Sempre più giovani a rischio Alzheimer, il 10% dei casi è under 65

Autore:
Redazione
05/11/2019 - 03:29

La malattia di Alzheimer è la forma più comune di demenza degenerativa che colpisce in modo progressivo le strutture cerebrali. Nonostante siano più a rischio gli anziani, si assiste a un incremento dell'insorgenza in soggetti più giovani. Se, infatti, l'esordio della patologia si conclama prevalentemente in età senile, oltre i 65 anni, è sempre più frequente che si manifesti in precedenza: il 5-10% di tutti i casi riguarda persone al di sotto dei 65 anni; con la possibilità, in casi di malattia genetica dominante, per cui i figli possono ereditare da uno dei genitori la parte di DNA che genera la malattia, di un esordio tra i 35 anni e i 60 anni di età. Per questo motivo è bene conoscere i sintomi della sua forma precoce.

«La malattia di Alzheimer a esordio giovanile include principalmente le forme familiari che presentano una notevole compromissione della memoria episodica. Rispetto ai malati di Alzheimer in età senile, le persone affette da Alzheimer precoce sono meno colpite da malattie cerebrovascolari, renali e cardiache. Anche se il minimo comune denominatore è lo stesso, tra le caratteristiche cliniche proprie dei pazienti con malattia giovanile ritroviamo deficit delle funzioni esecutive e deficit della produzione verbale, che si associano alla perdita della memoria a breve termine. Alcuni pazienti presentano poi un'importante compromissione del processo visivo di individuazione e percezione degli oggetti», spiega Salvatore Cuzzocrea, professore ordinario di Farmacologia all'Università di Messina.

In questo contesto risulta quindi molto importante una diagnosi precoce, con la possibilità di aprire a trattamenti farmacologici in grado di ritardare l'esordio della malattia.

«Numerose evidenze oggi dimostrano un'associazione tra malattie neurodegenerative, in particolare malattia di Alzheimer, e neuroinfiammazione che può avere inizio tempo prima che si abbia una perdita significativa della popolazione neuronale. Il processo neuroinfiammatorio è caratterizzato da interazioni di tipo immunitario che determinano l'attivazione di microglia, astrociti, mastociti residenti nel sistema nervoso centrale, citochine, chemochine e relativi processi molecolari.
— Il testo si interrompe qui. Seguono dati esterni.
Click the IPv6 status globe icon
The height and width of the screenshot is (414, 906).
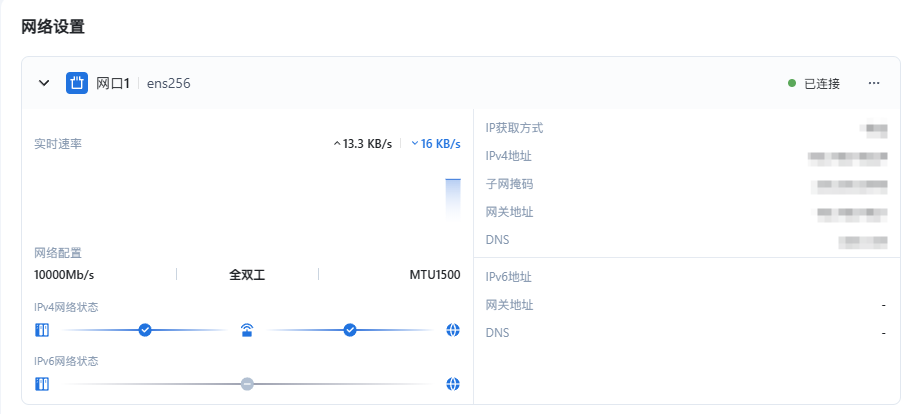453,384
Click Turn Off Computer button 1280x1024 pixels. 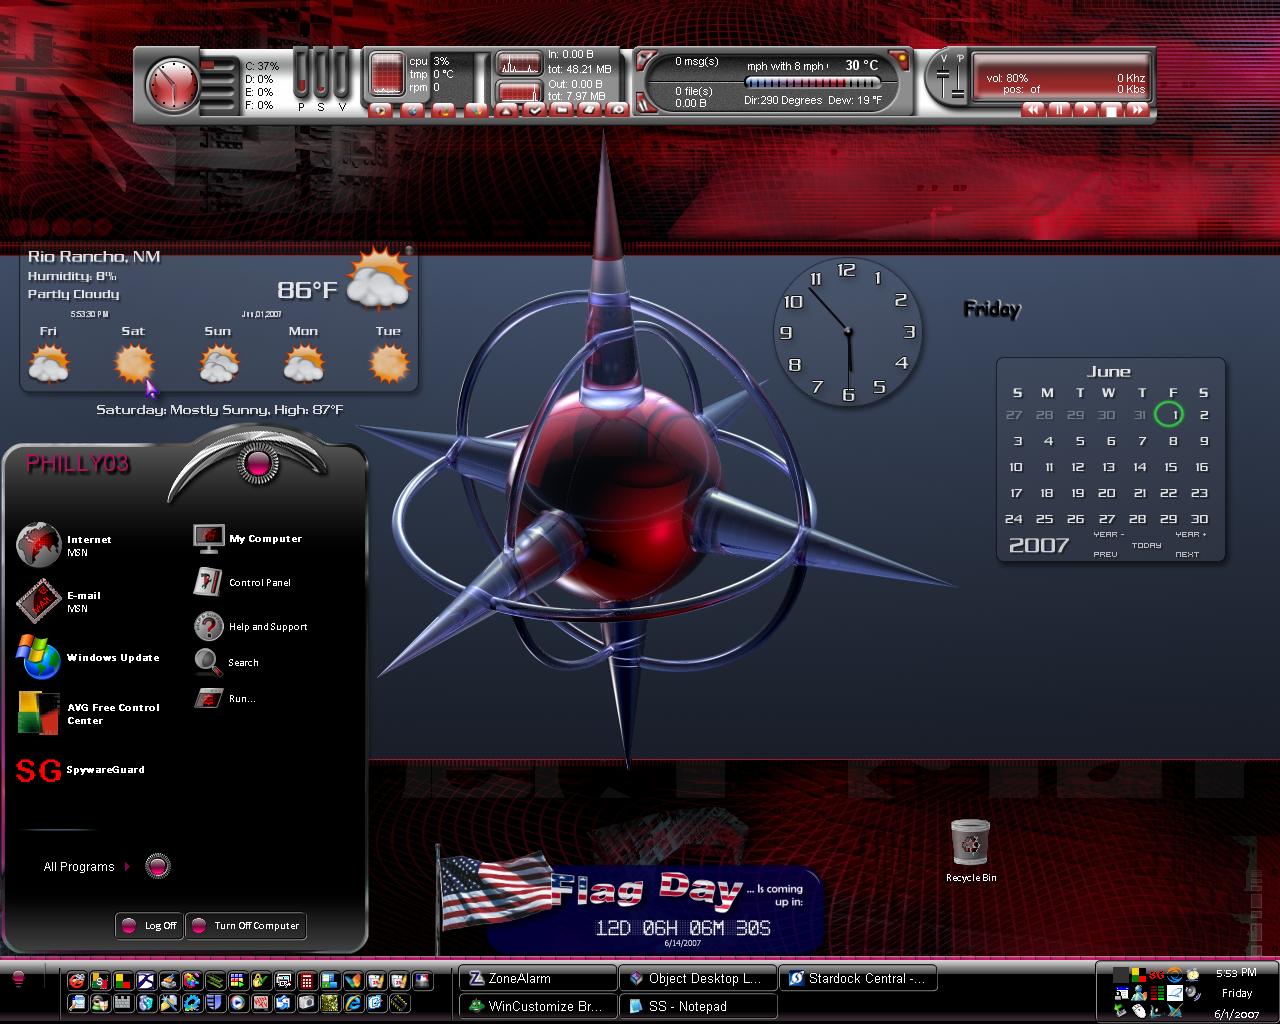coord(246,925)
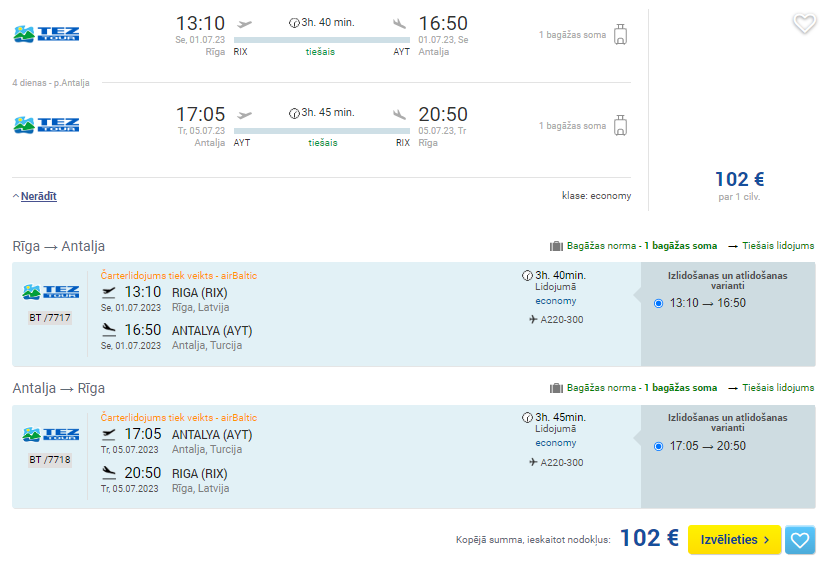
Task: Click Tiešais lidojums label for Antalja → Rīga
Action: [x=778, y=388]
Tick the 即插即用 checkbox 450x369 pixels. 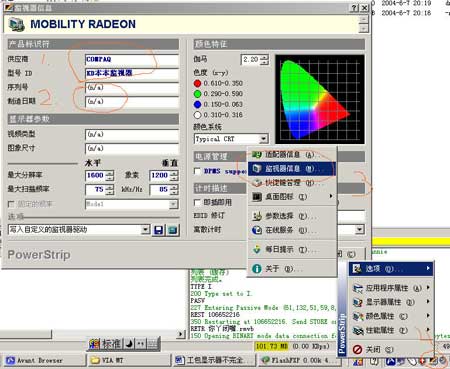coord(197,202)
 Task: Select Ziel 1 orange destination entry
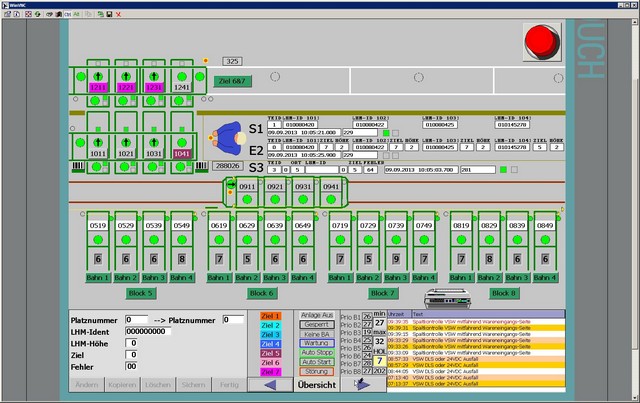tap(270, 315)
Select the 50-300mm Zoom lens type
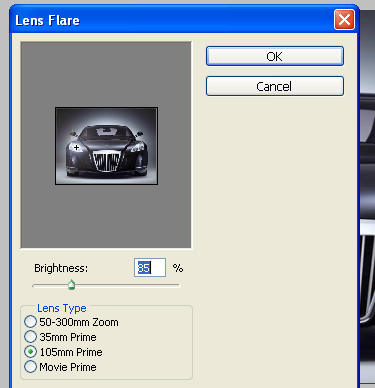The width and height of the screenshot is (375, 388). pos(30,322)
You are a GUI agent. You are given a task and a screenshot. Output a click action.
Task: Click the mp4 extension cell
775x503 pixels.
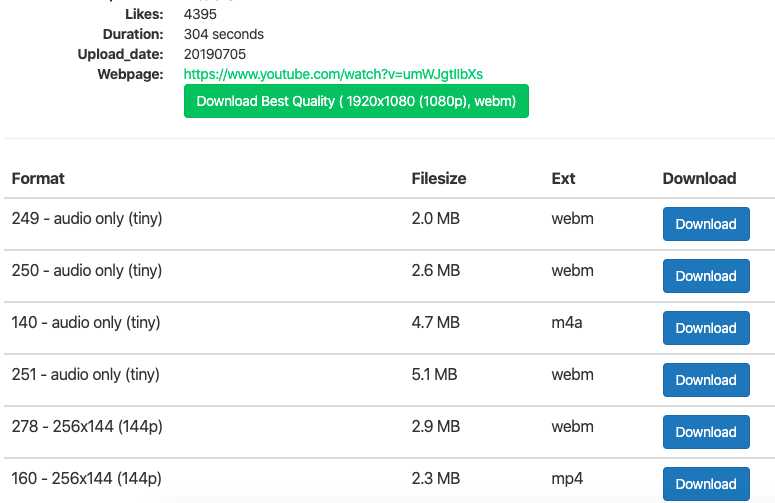tap(567, 479)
L'attivazione di questo pool di cellule non neuronali rappresenta la vera causa del danno degenerativo a carico del neurone», aggiunge l’esperto.

Controllare la neuroinfiammazione cerebrale potrebbe dunque preservare la memoria nei soggetti affetti da Alzheimer.

«L'insorgenza di fenomeni neuroinfiammatori rappresenta dunque un primo campanello d'allarme e nel contempo una finestra temporale sulla quale iniziare ad agire. Recenti studi hanno sottolineato come la molecola PEALut (ultramicrocomposito PEALut, palmitoiletanolamide co-ultramicronizzata con Luteolina) sia in grado di modulare l'azione delle cellule non neuronali e l'effetto dello stress ossidativo migliorando le funzioni cognitive e i disturbi comportamentali dei pazienti. Da ciò consegue che il moderno intervento terapeutico deve focalizzarsi su rimedi in grado di contrastare la neurodegenerazione modulando l'attivazione delle cellule non neuronali residenti nel sistema nervoso centrale», conclude Cuzzocrea.